Without their father everything became difficult and their mother struggled to do much of anything. She was sad and had no interest like she used to. As everything is taken away, they eventually move into a cottage in the woods while reminiscing about their old lives from time to time. Despite their fear of the woods that took their father, they venture out into the forest and what follows is a story full of wonder, magic, and adventure.

Snow and Rose didn’t know they were living in a fairy tale–people never do.

I personally loved this retelling which has some similarities to the original, but with a whole new twist. There are trees that talk to one another, a librarian with magical objects, and a mysterious huntsman. I enjoyed all of these added elements which gave depth to the story and kept it fresh.


As far as the writing, I adored all the beautiful descriptions and also the format. I thought it was written in a way that both young readers and adults can enjoy.

Snow and Rose wandered through the big room. It was spare but cozy. Roots curled and looped along the walls; dark planks of roughhewn wood covered the floor. Light beamed thinly through windows in the ceiling, falling onto simple furnishings. Lanterns and candles were gathered in groups on tables and shelves carved into the walls of earth. 

The characters were well understood and the story had some interesting twists I wasn’t expecting! I thought the sketchbook with the additional illustrations was a nice touch too. I would’ve cherished this book in my childhood and it even possesses a vintage feel with the beautiful illustrations and cover. My rating on this one is 5*****


Find this book on Goodreads and Amazon:

  • Age Range: 8 – 12 years
  • Grade Level: 3 – 7
  • Hardcover: 224 pages
  • Publisher: Random House Books for Young Readers (October 10, 2017)
  • Language: English
  • ISBN-10: 0553538187
  • ISBN-13: 978-0553538182

Emily Winfield Martin



Emily Winfield Martin makes paintings, books, and other things. She is the author and illustrator of Day Dreamers (forthcoming, 2014), Dream Animals (2013), Oddfellow’s Orphanage (2012) and The Black Apple’s Paper Doll Primer (2010). When she was small, she spent every moment drawing, reading, dressing rabbits in fancy clothes, and having many peculiar daydreams. When she grew up, she began to illustrate those peculiar daydreams, and after college, she created a cottage industry called The Black Apple, which sells all manner of art and etceteras.
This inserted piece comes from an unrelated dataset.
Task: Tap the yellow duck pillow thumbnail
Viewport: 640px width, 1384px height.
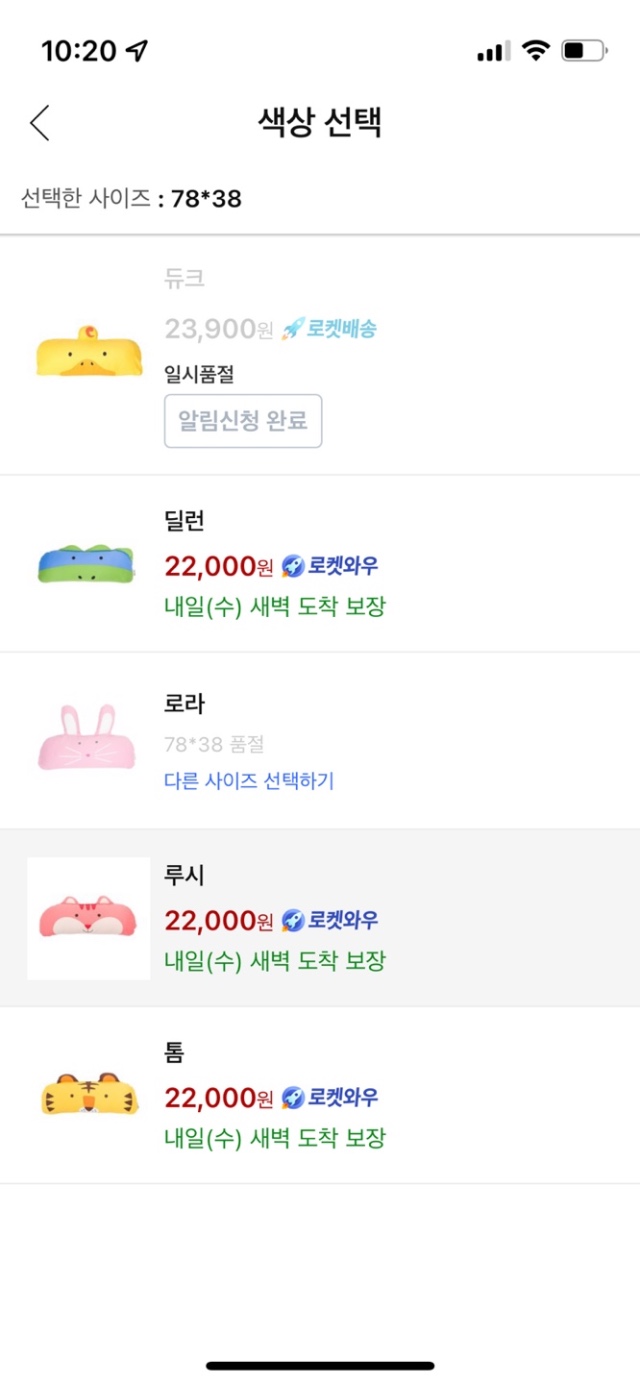Action: click(x=89, y=352)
She works in a tiny nook of a studio filled with old children’s books, wind-up toys, and stacks of fabric. Her work is inspired by fairy tales, music, myths, carnivals, children’s books from the late 19th through mid 20th century, her favorite films, and autobiography.

She likes bears and sea monsters and seashell pink poppies. She lives and works among the giant fir trees of Portland, OR.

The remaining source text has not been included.